Short form Equivalent in long form Meaning
JavascriptNode JavascriptNode/LATEST/RELEASE The latest JavascriptNode type using the latest released version available
JavascriptNode/LATEST JavascriptNode/LATEST/RELEASE The latest JavascriptNode type using the latest released version available
JavascriptNode/LATEST/RELEASE JavascriptNode/LATEST/RELEASE The latest JavascriptNode type using the latest released version available
JavascriptNode/42 JavascriptNode/42/RELEASE The version 42 of the JavascriptNode type using the latest released version available
JavascriptNode/42/RELEASE JavascriptNode/42/RELEASE The version 42 of the JavascriptNode type using the latest released version available
JavascriptNode/42/LATEST JavascriptNode/42/LATEST The version 42 of the JavascriptNode type using the latest version available (including development versions)

Code modifications

Because the TypeDefinitions have to specify a version then we have to specify it in the code so that the model generator can know about the version.
TypeDefinition versions are INTEGER so you should not put float numbers here.
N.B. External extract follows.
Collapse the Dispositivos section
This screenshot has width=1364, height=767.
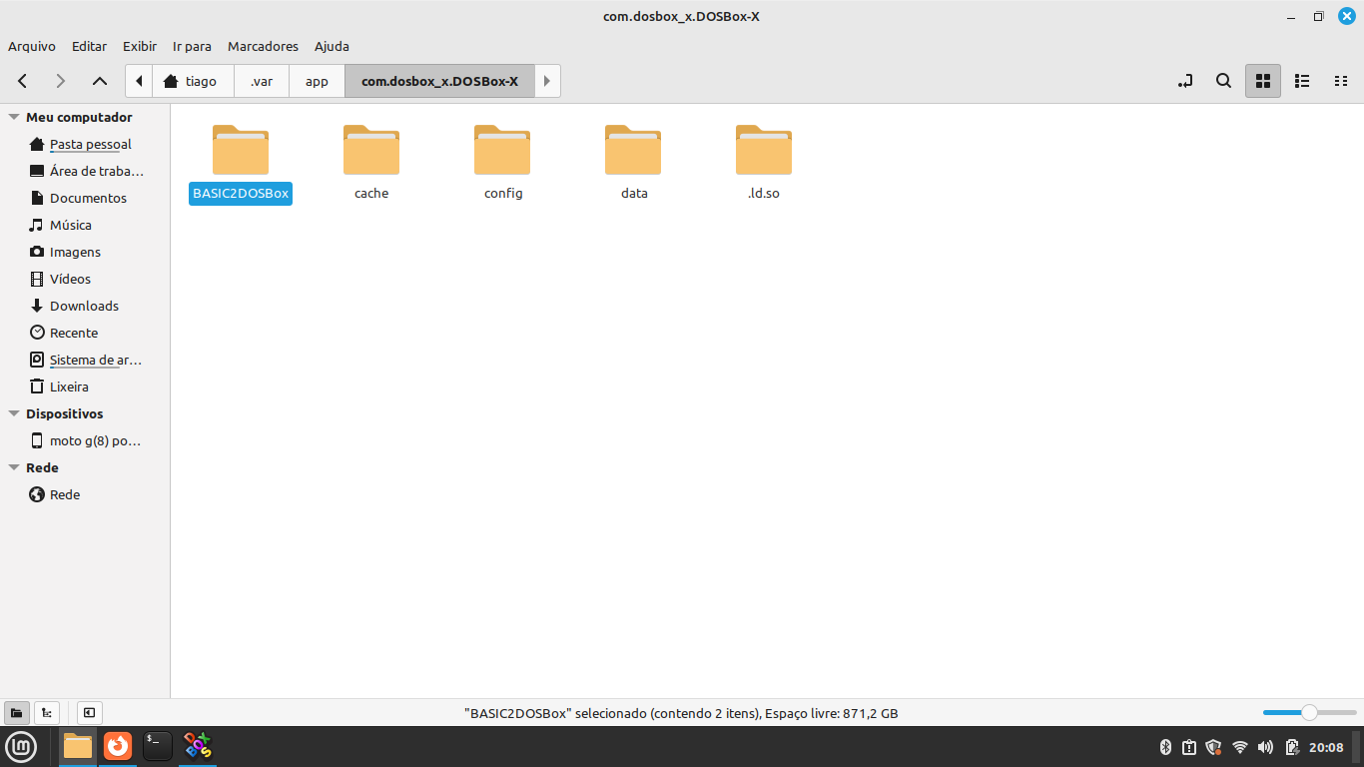pyautogui.click(x=14, y=413)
var AbstractComponent = require('kevoree-entities/lib/AbstractComponent');

var HelloWorldComp = AbstractComponent.extend({
  toString: 'HelloWorldComp',

  // this is what you have to add to specify your version
  tdef_version: 1,

  start: function (done) {
    console.log('Hello World!');
    done();
  }
});

module.exports = HelloWorldComp;

It is our job to specify the version using tdef_version, and it is also our job to increment it if we modify the TypeDefinition of our components. By doing so we enforce type checking because the publication tool (grunt task) will not let us publish a modification to an already published TypeDefinition unless we increment the version.
This brings reliability to the Kevoree TypeDefinition system.